After trial, for the first time, the defendants asserted that Kim had failed to exhaust her administrative remedies — including filing claims with FEHA against both defendants, and alleging the particulars that were the basis for her court claims. The court of appeal made pretty quick work of that one, since the plaintiff had in fact filed a complaint and received a right to sue letter from the DFEH. But defendants wouldn’t give up, asserting (ironically only after completion of the trial) a technical argument that Kim had to prove during trial that verified administrative complaints were filed with DFEH against both defendants with all claims raised in the lawsuit specified in those administrative complaints — or the court lacked subject matter jurisdiction to decide the case.  The court was unimpressed:

“jurisdictional prerequisite” does not mean subject matter jurisdiction in the context of exhaustion of administrative remedies.  The concept of jurisdiction embraces a large number of ideas of similar character, some fundamental to the nature of any judicial system, some derived from the requirement of due process, some determined by the constitutional or statutory structure of a particular court, and some based upon mere procedural rules originally devised for convenience and efficiency, and by precedent made mandatory and jurisdictional. Although earlier cases tended to view the exhaustion doctrine as invalidating a court’s subject matter jurisdiction, thus allowing a defendant to raise it at any time, later cases have generally concluded a defendant waives the defense by failing to timely assert it. The administrative exhaustion requirement does not implicate the court’s subject matter jurisdiction.  It is “jurisdictional” in the sense only that a court’s failure to apply the rule is judicial error and can be corrected by issuance of a writ of prohibition….
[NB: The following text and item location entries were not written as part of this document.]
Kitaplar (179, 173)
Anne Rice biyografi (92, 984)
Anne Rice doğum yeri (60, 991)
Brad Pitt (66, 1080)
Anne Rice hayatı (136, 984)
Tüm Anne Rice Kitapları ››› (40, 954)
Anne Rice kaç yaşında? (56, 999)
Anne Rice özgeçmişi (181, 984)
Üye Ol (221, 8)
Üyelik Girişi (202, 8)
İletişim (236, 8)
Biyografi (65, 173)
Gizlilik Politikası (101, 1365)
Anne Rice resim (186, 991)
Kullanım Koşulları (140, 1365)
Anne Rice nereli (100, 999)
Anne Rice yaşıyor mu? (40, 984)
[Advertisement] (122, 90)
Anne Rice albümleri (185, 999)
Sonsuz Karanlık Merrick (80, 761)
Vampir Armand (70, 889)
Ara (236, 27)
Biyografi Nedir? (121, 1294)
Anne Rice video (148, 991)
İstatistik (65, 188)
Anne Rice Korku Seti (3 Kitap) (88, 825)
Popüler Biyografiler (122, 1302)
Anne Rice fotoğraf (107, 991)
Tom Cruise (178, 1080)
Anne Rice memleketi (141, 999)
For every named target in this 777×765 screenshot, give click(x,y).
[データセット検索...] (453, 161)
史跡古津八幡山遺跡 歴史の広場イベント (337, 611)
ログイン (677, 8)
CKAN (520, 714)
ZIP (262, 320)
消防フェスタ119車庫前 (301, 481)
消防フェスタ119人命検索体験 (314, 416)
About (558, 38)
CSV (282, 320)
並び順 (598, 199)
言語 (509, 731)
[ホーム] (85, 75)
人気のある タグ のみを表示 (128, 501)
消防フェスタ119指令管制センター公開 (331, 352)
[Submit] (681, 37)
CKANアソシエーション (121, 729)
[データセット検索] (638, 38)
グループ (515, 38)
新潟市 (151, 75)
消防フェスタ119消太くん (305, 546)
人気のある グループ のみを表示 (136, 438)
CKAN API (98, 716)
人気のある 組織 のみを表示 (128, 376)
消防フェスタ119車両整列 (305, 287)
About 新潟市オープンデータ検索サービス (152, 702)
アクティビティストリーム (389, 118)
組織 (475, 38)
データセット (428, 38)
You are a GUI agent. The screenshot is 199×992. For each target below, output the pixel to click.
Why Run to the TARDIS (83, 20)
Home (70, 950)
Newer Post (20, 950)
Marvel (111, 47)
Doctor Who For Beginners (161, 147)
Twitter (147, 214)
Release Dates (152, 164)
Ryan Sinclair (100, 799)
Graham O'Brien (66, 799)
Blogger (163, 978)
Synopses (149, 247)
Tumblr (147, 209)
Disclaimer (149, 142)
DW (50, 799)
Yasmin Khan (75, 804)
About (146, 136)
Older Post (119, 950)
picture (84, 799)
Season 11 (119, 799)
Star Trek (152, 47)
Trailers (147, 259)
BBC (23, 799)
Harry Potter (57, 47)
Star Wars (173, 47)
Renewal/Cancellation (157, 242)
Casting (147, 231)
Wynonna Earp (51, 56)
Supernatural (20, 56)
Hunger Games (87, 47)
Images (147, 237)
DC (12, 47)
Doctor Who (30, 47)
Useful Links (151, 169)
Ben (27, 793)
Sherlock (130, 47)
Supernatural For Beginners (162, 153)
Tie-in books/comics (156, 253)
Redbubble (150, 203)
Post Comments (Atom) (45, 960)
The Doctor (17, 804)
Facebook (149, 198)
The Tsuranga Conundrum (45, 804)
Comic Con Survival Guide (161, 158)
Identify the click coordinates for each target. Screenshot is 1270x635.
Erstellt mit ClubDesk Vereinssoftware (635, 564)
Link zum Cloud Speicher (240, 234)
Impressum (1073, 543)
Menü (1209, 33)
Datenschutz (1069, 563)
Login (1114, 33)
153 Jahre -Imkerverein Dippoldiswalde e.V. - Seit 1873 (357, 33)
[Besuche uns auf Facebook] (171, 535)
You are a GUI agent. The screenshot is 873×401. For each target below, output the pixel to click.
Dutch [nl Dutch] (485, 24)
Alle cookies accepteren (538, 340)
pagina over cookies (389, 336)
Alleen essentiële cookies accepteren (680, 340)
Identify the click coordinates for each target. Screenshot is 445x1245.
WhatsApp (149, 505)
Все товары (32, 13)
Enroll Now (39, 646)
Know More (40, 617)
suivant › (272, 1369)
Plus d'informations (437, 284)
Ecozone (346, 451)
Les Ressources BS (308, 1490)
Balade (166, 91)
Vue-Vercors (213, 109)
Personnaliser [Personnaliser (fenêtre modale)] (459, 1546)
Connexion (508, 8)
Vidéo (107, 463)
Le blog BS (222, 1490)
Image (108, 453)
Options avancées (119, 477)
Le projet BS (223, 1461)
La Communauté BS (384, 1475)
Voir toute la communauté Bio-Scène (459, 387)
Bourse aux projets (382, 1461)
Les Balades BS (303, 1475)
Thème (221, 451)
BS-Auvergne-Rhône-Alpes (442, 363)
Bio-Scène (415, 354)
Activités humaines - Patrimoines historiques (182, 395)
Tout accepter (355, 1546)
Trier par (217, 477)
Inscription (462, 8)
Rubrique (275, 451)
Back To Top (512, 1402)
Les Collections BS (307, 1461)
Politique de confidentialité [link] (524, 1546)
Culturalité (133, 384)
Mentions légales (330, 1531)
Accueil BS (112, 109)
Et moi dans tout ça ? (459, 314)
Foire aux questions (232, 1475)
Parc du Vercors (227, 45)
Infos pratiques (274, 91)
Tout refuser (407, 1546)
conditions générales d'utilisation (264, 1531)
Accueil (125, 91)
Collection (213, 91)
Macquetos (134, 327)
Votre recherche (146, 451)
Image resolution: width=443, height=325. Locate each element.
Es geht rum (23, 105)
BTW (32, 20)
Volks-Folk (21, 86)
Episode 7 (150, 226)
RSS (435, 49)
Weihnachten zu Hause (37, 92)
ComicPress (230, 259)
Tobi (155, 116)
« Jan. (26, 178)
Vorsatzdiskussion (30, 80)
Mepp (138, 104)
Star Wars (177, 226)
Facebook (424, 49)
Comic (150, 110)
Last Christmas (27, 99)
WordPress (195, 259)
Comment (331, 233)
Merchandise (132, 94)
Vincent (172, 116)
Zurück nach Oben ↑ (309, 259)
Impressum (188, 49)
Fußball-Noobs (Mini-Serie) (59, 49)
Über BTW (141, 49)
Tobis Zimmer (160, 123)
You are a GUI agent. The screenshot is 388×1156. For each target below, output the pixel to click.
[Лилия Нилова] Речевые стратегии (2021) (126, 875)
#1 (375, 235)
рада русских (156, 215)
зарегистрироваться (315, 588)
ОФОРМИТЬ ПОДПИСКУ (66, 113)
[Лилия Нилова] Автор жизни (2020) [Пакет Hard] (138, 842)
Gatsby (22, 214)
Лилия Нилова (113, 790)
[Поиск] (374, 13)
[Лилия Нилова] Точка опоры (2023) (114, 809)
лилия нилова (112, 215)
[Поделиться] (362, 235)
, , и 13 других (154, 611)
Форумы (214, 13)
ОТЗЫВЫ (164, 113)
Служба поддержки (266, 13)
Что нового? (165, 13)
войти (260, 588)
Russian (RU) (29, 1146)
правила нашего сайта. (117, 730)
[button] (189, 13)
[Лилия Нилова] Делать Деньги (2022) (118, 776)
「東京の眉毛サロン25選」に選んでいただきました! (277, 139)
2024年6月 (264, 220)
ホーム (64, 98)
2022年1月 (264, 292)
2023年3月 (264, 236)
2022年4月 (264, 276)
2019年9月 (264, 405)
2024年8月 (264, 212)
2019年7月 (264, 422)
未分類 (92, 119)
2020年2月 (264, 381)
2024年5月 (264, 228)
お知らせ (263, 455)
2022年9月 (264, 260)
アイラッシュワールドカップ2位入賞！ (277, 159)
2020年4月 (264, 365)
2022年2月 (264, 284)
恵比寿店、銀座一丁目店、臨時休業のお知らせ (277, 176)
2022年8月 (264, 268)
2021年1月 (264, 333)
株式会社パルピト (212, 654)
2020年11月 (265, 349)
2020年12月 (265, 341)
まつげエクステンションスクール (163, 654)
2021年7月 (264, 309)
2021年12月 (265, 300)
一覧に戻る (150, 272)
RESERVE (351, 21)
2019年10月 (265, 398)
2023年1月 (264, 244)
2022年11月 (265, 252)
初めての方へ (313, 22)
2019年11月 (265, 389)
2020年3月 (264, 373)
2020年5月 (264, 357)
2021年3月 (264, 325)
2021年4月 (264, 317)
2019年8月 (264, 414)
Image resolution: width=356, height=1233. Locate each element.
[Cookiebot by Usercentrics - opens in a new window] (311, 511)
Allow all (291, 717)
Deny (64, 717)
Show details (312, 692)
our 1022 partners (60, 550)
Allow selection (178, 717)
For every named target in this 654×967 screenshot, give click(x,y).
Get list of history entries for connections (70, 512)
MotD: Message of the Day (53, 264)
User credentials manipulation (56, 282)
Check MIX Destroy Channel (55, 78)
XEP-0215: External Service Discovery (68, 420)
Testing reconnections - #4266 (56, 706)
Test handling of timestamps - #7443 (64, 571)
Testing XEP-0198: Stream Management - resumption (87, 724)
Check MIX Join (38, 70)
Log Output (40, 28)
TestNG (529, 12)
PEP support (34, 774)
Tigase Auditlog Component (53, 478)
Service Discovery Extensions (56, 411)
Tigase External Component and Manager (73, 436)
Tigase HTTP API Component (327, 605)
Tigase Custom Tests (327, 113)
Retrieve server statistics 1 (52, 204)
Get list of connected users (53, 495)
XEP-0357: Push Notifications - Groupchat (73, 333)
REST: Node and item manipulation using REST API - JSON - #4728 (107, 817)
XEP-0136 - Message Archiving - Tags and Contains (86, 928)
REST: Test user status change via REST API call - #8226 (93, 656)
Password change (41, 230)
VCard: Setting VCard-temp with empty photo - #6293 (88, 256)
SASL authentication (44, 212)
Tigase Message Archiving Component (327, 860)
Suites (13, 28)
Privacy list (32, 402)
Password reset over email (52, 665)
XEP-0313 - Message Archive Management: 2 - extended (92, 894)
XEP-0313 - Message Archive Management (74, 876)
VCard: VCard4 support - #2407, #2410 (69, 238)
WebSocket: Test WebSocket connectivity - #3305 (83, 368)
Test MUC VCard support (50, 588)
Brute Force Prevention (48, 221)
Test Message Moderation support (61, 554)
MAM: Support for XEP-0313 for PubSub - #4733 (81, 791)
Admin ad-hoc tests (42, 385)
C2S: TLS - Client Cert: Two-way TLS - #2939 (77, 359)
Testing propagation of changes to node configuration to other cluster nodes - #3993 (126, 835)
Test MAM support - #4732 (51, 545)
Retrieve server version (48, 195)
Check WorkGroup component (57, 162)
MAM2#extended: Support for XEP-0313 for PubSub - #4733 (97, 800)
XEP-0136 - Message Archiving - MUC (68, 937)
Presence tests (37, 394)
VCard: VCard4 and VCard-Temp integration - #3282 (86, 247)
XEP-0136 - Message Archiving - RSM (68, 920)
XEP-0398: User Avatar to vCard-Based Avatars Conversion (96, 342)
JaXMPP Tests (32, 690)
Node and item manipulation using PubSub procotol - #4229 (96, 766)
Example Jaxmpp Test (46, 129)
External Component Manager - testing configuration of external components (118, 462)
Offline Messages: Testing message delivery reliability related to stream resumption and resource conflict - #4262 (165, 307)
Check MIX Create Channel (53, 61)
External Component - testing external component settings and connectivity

It would be grossly unfair to allow a defendant to ignore this potential procedural defense at a time when facts and memories were fresh and put a plaintiff to the time and expense of a full trial, knowing it could assert the failure to exhaust administrative remedies if it received an adverse judgment.

The court also rejected defendants’ attempts to game the system — by raising their defense after trial but holding the plaintiff to only the evidence introduced during trial:

Defendants seek to have it both ways by claiming they can raise exhaustion at any time but the evidence of exhaustion should be limited to that submitted at trial.  If it truly is a question of subject matter jurisdiction, the trial court could — and this court can — reasonably rely on the materials submitted by plaintiff in her opposition to defendants’ posttrial motion to decide the issue.  By arguing otherwise, defendants conflate the question of whether sufficient evidence was admitted at trial to find in plaintiff’s favor on the elements of her FEHA claims with the question of whether subject matter jurisdiction existed at trial and now exists on appeal.

In other words, what’s sauce for the goose is sauce for the gander. If the defendants can introduce evidence on a “jurisdictional” defense after trial, the plaintiff can rebut it with evidence after trial.

Finally, the court reminded employers that while small employers (fewer than five employees) escape some of California’s anti-discrimination laws, liability for sexual harassment isn’t one of them. The court reaffirmed that under both FEHA and the California Constitution an employer will be liable for harassment and wrongful termination even if there is only one employee.

Much of the reason behind the Kim case seems to turn on the gamesmanship of the defendants. It’s hard to argue that they weren’t trying to pull a fast one here. But the opinion will probably have a more direct, and substantive, impact on the exhaustion of remedies issue. If plaintiffs bear any burden beyond showing that they made claims against all defendants and received right-to-sue letters, it is pretty minor. After Kim, defendants asserting that administrative remedies were not properly exhausted will be well advised to assert as much and be ready to prove it, well before trial begins, at the risk of a potential waiver if they do not. That sounds like it’s defendants’ burden of proof, not plaintiffs’. If you’re going to assert it, at least have the guts to say so.

But I suppose if that’s all you’ve got, you’re in some deep trouble anyway.